TOKYO — Some of the tens of thousands of commuters likely felt like hissing themselves after a snake brought Japan’s busiest bullet train line to an unexpected stop.
The 39-inch reptile managed to slither onto an overhead power line and got tangled, shorting the electricity supply, according to a spokesperson for JR Central, the operator of the line. This incident halted service along the Tokaido Shinkansen route between Osaka and Tokyo.
The power outage occurred at 5:26 p.m. local time (4:26 a.m. ET) and wasn’t fully restored until 7 p.m. (6 a.m. ET), impacting 86 trains in total.
The Tokaido Shinkansen is a vital transportation corridor, carrying more than 430,000 passengers daily between Tokyo, Nagoya, and Osaka. Known for high-speed travel—up to 180 miles per hour—and remarkable punctuality, the line averaged just 1.6 minutes of delay per train last year across its 372 daily departures.

“I use the Shinkansen several times a month, but this is the first time I’ve experienced a suspension due to a power failure,” said 46-year-old Satoshi Tagawa, a passenger heading back to Tokyo, in an interview with Kyodo News.

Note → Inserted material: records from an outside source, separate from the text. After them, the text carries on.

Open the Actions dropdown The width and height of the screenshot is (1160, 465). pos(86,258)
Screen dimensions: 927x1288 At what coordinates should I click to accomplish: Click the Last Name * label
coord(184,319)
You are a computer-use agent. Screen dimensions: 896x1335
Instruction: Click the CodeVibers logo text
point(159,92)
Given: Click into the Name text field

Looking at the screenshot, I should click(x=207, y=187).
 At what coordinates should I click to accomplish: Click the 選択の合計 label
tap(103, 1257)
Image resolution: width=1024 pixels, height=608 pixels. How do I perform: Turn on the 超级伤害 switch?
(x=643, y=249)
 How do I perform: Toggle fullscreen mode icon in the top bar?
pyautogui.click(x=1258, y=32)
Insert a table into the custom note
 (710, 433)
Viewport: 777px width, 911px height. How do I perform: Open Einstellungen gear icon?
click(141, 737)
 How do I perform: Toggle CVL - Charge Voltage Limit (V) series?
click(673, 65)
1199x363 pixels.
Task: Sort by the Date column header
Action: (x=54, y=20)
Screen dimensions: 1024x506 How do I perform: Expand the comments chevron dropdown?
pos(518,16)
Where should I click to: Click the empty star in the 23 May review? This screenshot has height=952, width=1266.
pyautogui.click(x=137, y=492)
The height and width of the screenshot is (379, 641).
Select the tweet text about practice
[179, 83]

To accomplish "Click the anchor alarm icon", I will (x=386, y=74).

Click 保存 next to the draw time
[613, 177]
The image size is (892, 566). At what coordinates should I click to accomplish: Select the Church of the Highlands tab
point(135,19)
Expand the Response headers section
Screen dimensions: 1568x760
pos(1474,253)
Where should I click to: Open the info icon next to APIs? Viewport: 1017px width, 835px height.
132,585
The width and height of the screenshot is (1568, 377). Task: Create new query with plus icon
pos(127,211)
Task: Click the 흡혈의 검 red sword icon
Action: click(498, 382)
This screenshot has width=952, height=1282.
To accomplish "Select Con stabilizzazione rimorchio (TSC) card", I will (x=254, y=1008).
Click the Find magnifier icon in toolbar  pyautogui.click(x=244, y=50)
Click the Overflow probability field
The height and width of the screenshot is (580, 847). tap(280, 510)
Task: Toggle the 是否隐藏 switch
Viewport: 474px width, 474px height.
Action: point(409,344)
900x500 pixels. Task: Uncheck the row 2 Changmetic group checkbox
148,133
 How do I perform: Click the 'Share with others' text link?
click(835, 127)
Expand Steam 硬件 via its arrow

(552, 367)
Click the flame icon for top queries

“I’m relieved,” said 26-year-old Kazutoshi Tachi after hearing that service had resumed. “But I’m tired of these issues with the Shinkansen. I just want the trains to run on time.”
Encounters with snakes on Shinkansen lines are extremely rare—but not unheard of. Just last year, a 16-inch snake managed to slither into a passenger carriage on a train traveling the Tokyo-Nagoya route.
JR Central said it remains unclear how the reptile got inside the train.